The men all laughed with him.
“No,” he said suddenly, the laughter stopping dead.
He eyed first me, then Hunter. “I don’t torment and kill anymore.
I leave that to One-Death. I’m getting ready for the upcoming season of Otherworld Drag Race.
I have a good chance of winning this year, now that I stole Ramon from that pesky Anubis. ”
One of the smaller men hustled forward, his arms filled with another white-and-gold garment that I assumed was some sort of cloak, his smile obsequious as he said, “You’re a shoo-in, my lord.
Especially since you incorporated the new Taylor Swift song into your act.
There’s simply no way the judges can refuse you! ”
“You see?” Seven-Death said as he strolled past us. “I’m far too busy to torture you as I should. But I can’t say the same for my brother, so if you don’t want to run into him, you’d better be on your way. Andrew! Did you bring both makeup cases? I want to review our contouring plan.”
“That was odd,” I said a minute later, after Seven-Death and his followers were out of earshot.
I glanced back at them while Hunter consulted his phone.
“I mean, I’m grateful he wasn’t into murdering us, but at the same time, how do you go from that to becoming a drag performer?
Also, where are they holding the competition? I’d love to watch.”

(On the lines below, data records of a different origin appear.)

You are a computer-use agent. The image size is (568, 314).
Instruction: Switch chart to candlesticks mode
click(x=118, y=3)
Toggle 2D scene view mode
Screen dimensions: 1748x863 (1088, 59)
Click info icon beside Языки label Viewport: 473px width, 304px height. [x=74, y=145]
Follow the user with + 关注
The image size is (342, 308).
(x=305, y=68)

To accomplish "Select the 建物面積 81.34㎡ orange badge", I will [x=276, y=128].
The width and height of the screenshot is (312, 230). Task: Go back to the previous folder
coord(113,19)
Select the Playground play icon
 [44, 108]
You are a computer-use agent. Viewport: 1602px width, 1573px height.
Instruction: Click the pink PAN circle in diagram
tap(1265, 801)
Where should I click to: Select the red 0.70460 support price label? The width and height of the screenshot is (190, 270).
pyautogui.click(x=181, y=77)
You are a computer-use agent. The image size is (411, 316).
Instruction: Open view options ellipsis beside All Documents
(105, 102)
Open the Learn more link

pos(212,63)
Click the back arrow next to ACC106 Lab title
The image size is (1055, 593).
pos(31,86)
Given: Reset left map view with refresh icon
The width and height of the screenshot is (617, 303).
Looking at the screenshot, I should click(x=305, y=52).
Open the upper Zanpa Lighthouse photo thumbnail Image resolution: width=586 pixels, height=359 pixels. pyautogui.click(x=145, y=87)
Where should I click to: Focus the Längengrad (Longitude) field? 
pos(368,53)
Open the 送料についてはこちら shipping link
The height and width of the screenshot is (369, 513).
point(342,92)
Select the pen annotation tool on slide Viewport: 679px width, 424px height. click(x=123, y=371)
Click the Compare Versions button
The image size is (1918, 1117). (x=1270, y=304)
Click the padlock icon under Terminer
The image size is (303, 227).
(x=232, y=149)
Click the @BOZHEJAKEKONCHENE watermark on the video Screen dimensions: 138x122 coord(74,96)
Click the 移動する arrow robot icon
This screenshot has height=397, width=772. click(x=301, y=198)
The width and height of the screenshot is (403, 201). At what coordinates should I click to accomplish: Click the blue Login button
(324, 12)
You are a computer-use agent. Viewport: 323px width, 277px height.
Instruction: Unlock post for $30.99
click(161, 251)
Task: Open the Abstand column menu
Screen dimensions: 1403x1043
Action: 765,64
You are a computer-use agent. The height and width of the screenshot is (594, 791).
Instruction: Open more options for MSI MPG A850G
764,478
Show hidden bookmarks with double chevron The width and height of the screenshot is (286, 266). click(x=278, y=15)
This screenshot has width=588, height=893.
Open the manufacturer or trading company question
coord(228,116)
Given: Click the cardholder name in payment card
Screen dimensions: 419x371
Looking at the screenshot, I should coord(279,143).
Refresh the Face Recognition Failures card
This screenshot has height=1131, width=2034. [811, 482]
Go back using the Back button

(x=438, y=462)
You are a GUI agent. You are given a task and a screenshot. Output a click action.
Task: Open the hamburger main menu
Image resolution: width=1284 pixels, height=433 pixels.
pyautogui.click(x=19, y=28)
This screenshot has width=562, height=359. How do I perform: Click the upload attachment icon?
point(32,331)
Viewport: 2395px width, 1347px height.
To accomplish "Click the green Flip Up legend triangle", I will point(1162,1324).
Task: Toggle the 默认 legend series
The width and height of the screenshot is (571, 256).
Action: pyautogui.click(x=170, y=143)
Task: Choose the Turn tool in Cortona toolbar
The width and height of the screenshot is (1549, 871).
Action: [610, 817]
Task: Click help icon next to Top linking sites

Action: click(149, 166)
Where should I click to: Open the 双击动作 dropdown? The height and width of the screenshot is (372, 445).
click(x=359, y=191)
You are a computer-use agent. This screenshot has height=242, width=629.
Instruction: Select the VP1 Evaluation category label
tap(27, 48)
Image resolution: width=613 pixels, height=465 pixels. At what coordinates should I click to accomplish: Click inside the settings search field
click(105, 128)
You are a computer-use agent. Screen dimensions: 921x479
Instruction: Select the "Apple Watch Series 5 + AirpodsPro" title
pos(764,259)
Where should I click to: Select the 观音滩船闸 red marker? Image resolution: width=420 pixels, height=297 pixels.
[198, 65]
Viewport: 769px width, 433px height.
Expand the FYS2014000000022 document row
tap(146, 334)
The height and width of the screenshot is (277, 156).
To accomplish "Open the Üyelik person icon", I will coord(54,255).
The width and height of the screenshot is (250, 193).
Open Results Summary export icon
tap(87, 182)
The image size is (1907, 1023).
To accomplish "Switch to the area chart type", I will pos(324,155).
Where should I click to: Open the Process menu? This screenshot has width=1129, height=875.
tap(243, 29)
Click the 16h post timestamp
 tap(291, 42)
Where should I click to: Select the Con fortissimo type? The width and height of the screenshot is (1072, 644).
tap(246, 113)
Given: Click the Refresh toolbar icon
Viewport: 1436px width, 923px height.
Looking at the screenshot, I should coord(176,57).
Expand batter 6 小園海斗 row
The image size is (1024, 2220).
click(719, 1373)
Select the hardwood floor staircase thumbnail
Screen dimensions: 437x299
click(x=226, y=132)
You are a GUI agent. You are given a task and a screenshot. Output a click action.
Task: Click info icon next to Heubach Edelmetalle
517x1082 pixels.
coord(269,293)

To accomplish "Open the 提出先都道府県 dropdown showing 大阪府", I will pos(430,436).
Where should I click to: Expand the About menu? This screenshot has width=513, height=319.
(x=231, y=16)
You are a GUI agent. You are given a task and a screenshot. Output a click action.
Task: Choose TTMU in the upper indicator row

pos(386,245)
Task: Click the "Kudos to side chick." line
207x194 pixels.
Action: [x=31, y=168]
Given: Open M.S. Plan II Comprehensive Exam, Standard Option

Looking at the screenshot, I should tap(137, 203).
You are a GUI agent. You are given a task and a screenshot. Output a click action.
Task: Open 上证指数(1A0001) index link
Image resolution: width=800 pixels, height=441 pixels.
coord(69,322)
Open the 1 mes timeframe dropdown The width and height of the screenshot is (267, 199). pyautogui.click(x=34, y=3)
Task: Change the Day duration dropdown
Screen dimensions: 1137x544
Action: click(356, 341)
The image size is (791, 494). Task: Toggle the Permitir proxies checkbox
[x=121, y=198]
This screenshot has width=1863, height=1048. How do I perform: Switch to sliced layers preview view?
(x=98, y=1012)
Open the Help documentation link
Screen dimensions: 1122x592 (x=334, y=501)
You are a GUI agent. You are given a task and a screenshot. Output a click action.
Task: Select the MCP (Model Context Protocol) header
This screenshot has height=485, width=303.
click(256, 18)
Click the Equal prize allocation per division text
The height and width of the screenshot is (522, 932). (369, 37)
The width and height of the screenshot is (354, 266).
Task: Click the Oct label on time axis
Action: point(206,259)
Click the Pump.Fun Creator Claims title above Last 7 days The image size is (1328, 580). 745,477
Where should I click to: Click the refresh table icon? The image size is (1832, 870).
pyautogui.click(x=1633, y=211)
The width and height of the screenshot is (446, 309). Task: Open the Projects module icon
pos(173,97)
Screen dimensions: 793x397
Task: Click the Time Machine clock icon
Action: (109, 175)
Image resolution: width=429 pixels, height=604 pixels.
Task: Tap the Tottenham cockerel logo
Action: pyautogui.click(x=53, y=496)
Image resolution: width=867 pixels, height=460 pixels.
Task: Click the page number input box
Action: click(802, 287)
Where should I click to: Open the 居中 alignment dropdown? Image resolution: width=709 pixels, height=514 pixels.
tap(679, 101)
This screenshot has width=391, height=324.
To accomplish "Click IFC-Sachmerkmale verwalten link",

Hunter moved forward a few steps, obviously looking at a map on his phone. “I have no idea, but at this moment, I’m more concerned with finding the woman Dawn so we can get the hell out of here. Do you—”
His eyes widened, his pupils doing a strange elongating thing before he grabbed my wrist and, with no pretense of gentleness, jerked me forward, forcing me to run.
“What the hell?” I asked, managing to turn my head enough to see behind me as he shoved me in front of him, pushing me on.